What a Difference a Family Can Make
This morning, among the sea of 30,000 people participating in the annual White House Easter Egg Roll were a small band of parents and their children whose arrival on the White House lawn signaled a quiet, but significant, change in the way our country, and our president, sees the American family. For the first time, families including lesbian, gay, bisexual and transgender people were officially invited, and welcomed, to participate in the First Family’s celebration.
At 9:30 this morning, several of those families gathered with me at the offices of Parents, Families and Friends of Lesbians and Gays (PFLAG) as they prepared to head to the White House. The children among the group, who ranged in age from 1 to 13 years old, were simply excited to be part of this festive day in the nation’s capital. But the parents, including a gay dad and his 6-year-old son, a lesbian mom and her 13-year –old, and two mothers and their children’s grandmother, understood all too well the change that their event tickets, given to PFLAG by White House staff, represented.

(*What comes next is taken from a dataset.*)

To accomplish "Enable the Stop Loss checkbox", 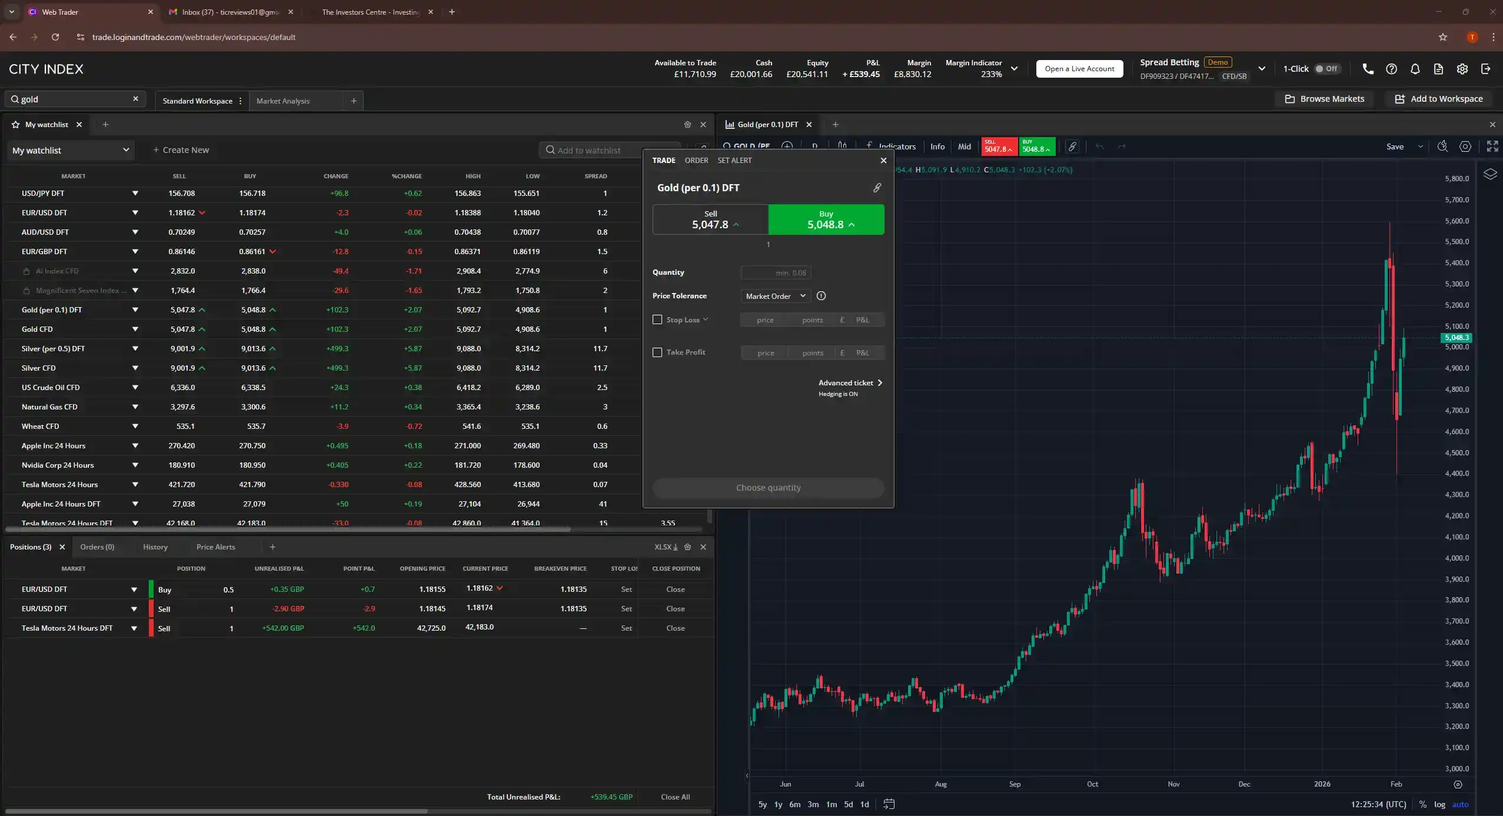I will click(x=657, y=319).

Just a year ago, there was no official welcome mat for same-sex families at the Easter Egg Roll. And, by extension, gay parents and the parents of gay children felt that, perhaps, they were largely missing from the president’s definition of the extended American family. But today, all that changed, as President Obama appeared at the White House and read to our families, too. And as our First Lady, Michelle, brought along her two girls and their grandmother, showing that our families are no different than every family, including the extended one that now calls the White House home.
On this morning, when so many people of so many backgrounds came together on the lawn of the people’s home, the Obama family made our families seem like part of the American experience, too.
At last, the work of creating a country where all of our family members are respected, protected and welcomed seems imminently possible. Our place today on the White House lawn signals, we hope, a new place at the table for LGBT people, and a new starting point for policies that move equality forward for those we love.